Die alten Stockbahnen müssen weichen: Hier soll bald das neue Hallenbad entstehen. foto: cc

Stockschützen bekommen neue Bahnen

Dachau - Die Stockbahnen am Familienbad müssen dem neuen Hallenbad weichen. Der Hauptausschuss hat nun beschlossen, dass an der Kufsteiner Straße Ersatz-Stockbahnen gebaut werden. Und zwar vier Bahnen - eine davon für die Öffentlichkeit. Kostenpunkt: eine gute halbe Million Euro.
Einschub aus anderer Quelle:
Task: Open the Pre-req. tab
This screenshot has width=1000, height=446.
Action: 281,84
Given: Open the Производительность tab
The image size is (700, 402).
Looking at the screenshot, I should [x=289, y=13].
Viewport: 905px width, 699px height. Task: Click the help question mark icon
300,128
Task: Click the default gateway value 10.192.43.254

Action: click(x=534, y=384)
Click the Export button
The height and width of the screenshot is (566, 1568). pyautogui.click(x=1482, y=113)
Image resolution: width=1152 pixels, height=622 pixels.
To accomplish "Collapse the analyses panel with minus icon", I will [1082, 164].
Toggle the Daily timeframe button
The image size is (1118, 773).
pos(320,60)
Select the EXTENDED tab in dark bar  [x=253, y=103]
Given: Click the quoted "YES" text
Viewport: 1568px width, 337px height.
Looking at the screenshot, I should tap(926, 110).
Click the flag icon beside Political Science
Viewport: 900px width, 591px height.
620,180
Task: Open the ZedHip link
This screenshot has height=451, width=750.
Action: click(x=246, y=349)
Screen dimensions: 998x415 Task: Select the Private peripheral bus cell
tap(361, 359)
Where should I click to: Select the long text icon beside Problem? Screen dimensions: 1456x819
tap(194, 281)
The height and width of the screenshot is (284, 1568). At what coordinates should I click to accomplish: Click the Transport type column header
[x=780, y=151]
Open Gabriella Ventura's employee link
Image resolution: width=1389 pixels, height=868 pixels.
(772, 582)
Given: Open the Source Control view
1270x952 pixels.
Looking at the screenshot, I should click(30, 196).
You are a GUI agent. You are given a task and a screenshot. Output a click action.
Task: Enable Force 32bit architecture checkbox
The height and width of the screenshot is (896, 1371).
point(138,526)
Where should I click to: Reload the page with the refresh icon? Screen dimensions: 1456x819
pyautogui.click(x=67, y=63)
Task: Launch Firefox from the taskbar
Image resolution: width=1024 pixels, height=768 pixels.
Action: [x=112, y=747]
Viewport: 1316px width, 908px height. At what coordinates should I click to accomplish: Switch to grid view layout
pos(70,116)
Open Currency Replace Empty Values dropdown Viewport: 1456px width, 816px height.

Der Neubau des Hallenbads ist längst beschlossen, die Planung schreitet voran. Es soll neben dem jetzigen Bad errichtet werden, genau dort, wo sich jetzt die Sommerstockbahnen des Eisstockclubs Dachau (ESC) befinden. Den ESC-Mitgliedern hatte die Stadt Ersatz-Stockbahnen versprochen. Diese sollen auf dem Gelände an der Kufsteiner Straße neben der Skater-Anlage errichtet werden. Mit Vereinsheim, Lagerschuppen, und Toiletten.

Der Hauptausschuss beschloss in seiner Sitzung am Mittwoch, dass eine Variante mit vier Stockbahnen gebaut werden soll, wie Sportreferent Günther Dietz empfahl. „Bei fünf Bahnen müssten zwei Bäume weg“, und über den Schatten der Bäume seien die Stockschützen ganz froh.

Einzig Jürgen Seidl (FDP) äußerte seine Zweifel, „warum wir hier in die Vollen gehen müssen“, und die Bahnen verdoppelt werden. Allerdings lag er falsch. Denn auch jetzt haben die Stockschützen des ESC drei Bahnen. Und eine der neuen vier Sommerstockbahnen soll künftig der Öffentlichkeit zur Verfügung gestellt werden. Außerdem werden die Stockschützen des MD-SC, deren Bahnen laut Sportrefent Günther Dietz (CSU) „marode“ sind, in naher Zukunft auch die Bahnen der neuen Anlage mitnutzen.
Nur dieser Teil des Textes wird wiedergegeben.